Trip’s been in New York all these weeks?

   I’d known that he was filming a movie “on location”, but I didn’t know that the location was
New York
. And not just New York, but Washington Square Park! The square was mere steps away from my apartment down in The Village and basically served as the backyard for my alma mater, NYU. I knew the area well. I’m sure I must have registered the white trucks and production equipment throughout the park, which were a telltale sign of yet another movie being filmed in the neighborhood. But between the big budget Hollywood flicks, independent features and New School student films, that scenario wasn’t so out of the ordinary on any given day in the city. A person learned to become immune to such things pretty quickly.

   Lisa’s babbling broke through my daydreaming. “Wonder if he’ll be at the reunion. You got the save-the-date, right?”

   “I did. I was going to ask you about it. Are we going?”

   As Lisa prattled on about our former classmates, thoughts of my
Bonded
dream played through my mind. I’d earlier settled on the idea that I merely hallucinated about the movie because I had just seen it on DVD. Combine that with the reunion reminder, and my mind had simply sparked a memory about Trip’s and my
personal
sex scene from years ago.

   But then I started to wonder if maybe I was actually psychic. Maybe I’d telepathically sensed his proximity and subconsciously invited him to slip down the street, seep through the cracks under my door and plant himself right into my waiting mind.
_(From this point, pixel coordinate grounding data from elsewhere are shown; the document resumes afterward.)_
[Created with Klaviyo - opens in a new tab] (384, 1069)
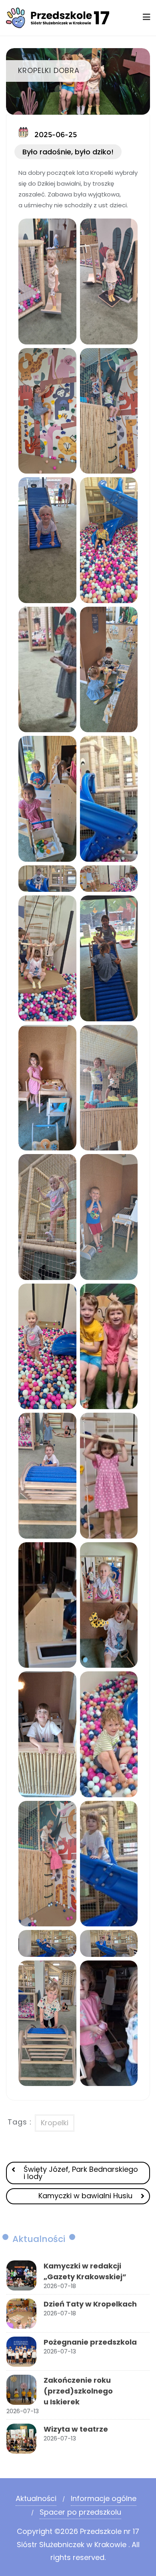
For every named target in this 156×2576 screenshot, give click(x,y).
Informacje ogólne (103, 2498)
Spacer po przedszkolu (80, 2512)
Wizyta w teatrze (76, 2429)
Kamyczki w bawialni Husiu (85, 2196)
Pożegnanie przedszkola (90, 2342)
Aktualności (36, 2498)
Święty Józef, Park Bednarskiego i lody (81, 2172)
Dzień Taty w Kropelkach (90, 2304)
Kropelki (54, 2123)
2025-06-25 (54, 134)
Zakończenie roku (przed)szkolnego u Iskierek (78, 2391)
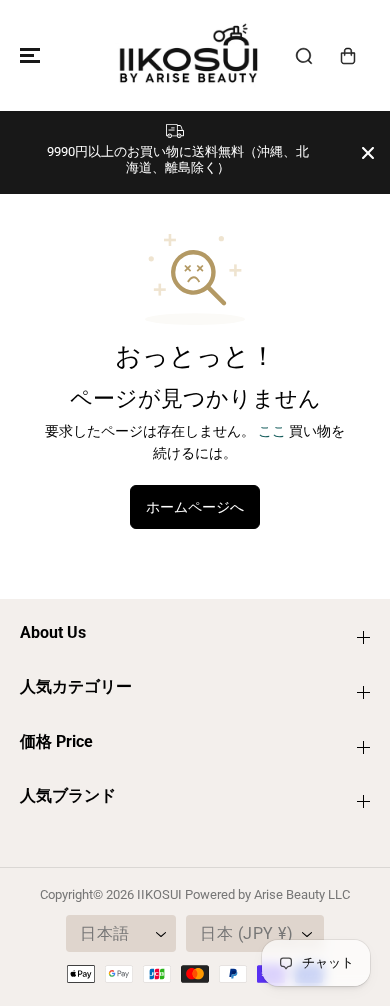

   Wow. One mere mention of my ex-boyfriend and it already felt like my brain had begun to melt. I was starting to lose it. Bigtime.

   “Jesus. Ten years,” Lisa finally sighed.

   “Yeesh, I know,” I said, trying to reconstitute my grey matter. “Wanna start placing bets on whose asses got fat now, or should we wait until it gets closer to the event?”

   Lisa folded her newspaper back onto the empty chair next to her, saying, “Hey. Lay off fat asses. Mine’s been expanding lately.”

   “Yeah, but you can get away with it. You’re
married
to an ass man.”

   Our salads came, and the two of us immediately attacked them with abandon. Mmm. Looked like I got some extra crispy bacon on my Cobb. The Westlake Pub made the best salads in the
world, but the rest of their menu was pretty spectacular, too. I happened to think they made the most awesome pizza in Jersey. And that was saying a
lot
.

   Lis suddenly gestured her fork in my direction and gave me the stinkeye. “Ya know, you didn’t have to
agree
with me.”

   I was preoccupied with my mental menu perusal, and had no idea what she was talking about. “What?” I asked mid-chew.

   She calmly placed her fork next to her plate and swiped her napkin across her mouth. “Most
normal
best friends would have made a point to dispute the proportions of my ass.”

   I started to crack up, offering a, “Sorry,” through my mouthful of food.

   “Bitch.”

 

 

 

 

 

 

 

 

 

Chapter 6

THE CONTENDER

 

 

   “Dammit, Devin. Why are you being so stubborn?”

   I’d been arguing with my editor for over an hour. Although, as so often happened lately, the work-related argument had turned personal.

   “Layla, enough already. You’re a copywriter for godsakes. You are
not
a reporter.”

   “Well, gee, I wonder why that is.”

   I stared him down as best I could, considering he was a full head taller than me. It’s hard to be intimidating when you’re only five-and-a-half-feet tall.

   He looked at me then, that familiar exasperated expression he loved to give me, that sigh that let me know that he was still my superior and that I shouldn’t push him too far.

   But I knew I’d struck a nerve. We both knew that the only reason I was still stuck in the copywriting department was because Devin wanted it that way. He tried to justify holding me back by saying that I’d be the subject of nasty gossip, people thinking that a pretty little thing like me must have slept my way to a promotion, and he was only trying to protect me.
Umm, I’m sorry. Is my name Jennifer and do we work at WKRP?
Fact of the matter was, I was past the point of caring about anyone’s stupid gossip. I just wanted a chance to get my foot in the door.

   Devin just happened to be the doorman.